One of the most alarming things I have learned since the Coronavirus pandemic and, all the stuff that has come along with it, is the alarming number of young people who are suffering from all kinds of mental health issues. Depression, anxiety, learning disorders, fear of failure and many other maladies are running wild among our young people.
Why are there so many unhappy kids? Well, as usual the discussion is complicated but several studies have addressed the things that are contributing to the rash of kids who are really struggling.
Here is the list of reasons why:
- Electronics are an unhealthy alternative. Too many kids retreat into their devices to play games or watch videos rather than dealing with whatever is making them uncomfortable.
- Don’t worry, be happy! Kids are living in a world where we are led to believe that everyone should be happy around the clock and that something is really wrong when they aren’t. This creates all kinds of turmoil and doubt.
- Parents are praising unrealistic things. Saying that your kid is the “best” doesn’t put their mind at ease it puts additional pressure on them. Rather than gaining confidence they often fear failure.
- Parents expect greatness from their kids. Many parents are more like life coaches, getting their kids all the best tutors, trainers, SAT/ACT prep programs, and whatever else they can to help their kids get ahead. Parents make it their job to ensure their kids can get into the best schools or on the best teams, whether their kids want it or not.

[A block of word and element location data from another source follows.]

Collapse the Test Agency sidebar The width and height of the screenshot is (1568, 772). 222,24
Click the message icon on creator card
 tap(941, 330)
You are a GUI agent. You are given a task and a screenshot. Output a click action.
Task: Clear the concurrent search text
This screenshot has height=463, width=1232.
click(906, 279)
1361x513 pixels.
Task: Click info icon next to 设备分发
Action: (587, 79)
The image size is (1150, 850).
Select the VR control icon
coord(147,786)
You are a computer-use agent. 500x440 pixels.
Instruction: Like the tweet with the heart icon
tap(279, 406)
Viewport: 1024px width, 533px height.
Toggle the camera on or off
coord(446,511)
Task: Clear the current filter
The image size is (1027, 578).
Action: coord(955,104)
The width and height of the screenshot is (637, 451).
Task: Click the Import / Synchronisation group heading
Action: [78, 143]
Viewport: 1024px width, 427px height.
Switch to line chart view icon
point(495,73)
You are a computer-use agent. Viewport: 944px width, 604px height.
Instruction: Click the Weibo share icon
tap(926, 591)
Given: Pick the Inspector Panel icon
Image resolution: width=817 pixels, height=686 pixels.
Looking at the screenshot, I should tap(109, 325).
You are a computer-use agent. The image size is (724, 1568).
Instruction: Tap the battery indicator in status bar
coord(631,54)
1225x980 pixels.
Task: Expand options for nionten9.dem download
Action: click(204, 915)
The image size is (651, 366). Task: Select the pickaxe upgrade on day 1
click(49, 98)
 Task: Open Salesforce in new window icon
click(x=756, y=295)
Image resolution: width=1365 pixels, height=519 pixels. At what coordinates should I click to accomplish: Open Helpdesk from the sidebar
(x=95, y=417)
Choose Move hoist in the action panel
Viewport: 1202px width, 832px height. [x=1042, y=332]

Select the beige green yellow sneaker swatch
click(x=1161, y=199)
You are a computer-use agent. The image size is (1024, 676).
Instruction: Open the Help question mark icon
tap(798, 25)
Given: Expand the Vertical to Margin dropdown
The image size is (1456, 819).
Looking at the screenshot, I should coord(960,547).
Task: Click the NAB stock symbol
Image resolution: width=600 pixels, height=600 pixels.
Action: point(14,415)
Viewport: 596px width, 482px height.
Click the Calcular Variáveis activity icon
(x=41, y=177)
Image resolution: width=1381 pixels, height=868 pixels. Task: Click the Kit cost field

- Kids don’t learn emotional skills. We spend so much time working on the nuts and bolts of excellence that we often leave out the coping skills and emotional skills kids need to survive the real world. Without coping skills, kids are always anxious about everyday life.
- Parents as protectors. We have seen the school of hard knocks disappear and be replaced by the school of protecting my kid from any challenges, heartache and difficulty. Parents want to protect their kids from any failure which then sets kids up for the realization that they don’t know how to handle adversity.
- Parents don’t know how to prepare their kids for challenges. Trying something, failing and trying again is a normal way to learn life skills. When parents protect their kids, they stunt these skills. But if we throw the kids in the deep end of the pool without any practice, we will see very stressed out kids.
- Parenting out of fear. Parents don’t want to face their own fears or anxiety so they protect their kids from any challenge because they are more worried about their own feelings than those of their kids.
- Kids need more free time. Too much stuff! Kids don’t have time to just be kids. They spend too much time in organized sports, organized programs and structured events. They need some time to just be a kid.
- Kids shouldn’t be in charge. Kids want everyone to think they believe they know more than their parents. But deep down, they really know they don’t. When parents decide to friend rather than parent, it creates a great deal of anxiety of their kids.
Any of these things can contribute to an unhappy kid. Some of the things on this list are directly related to the experiences kids and parents have in the world of competitive sports.
Softball should be fun. If it isn’t, please check the above list!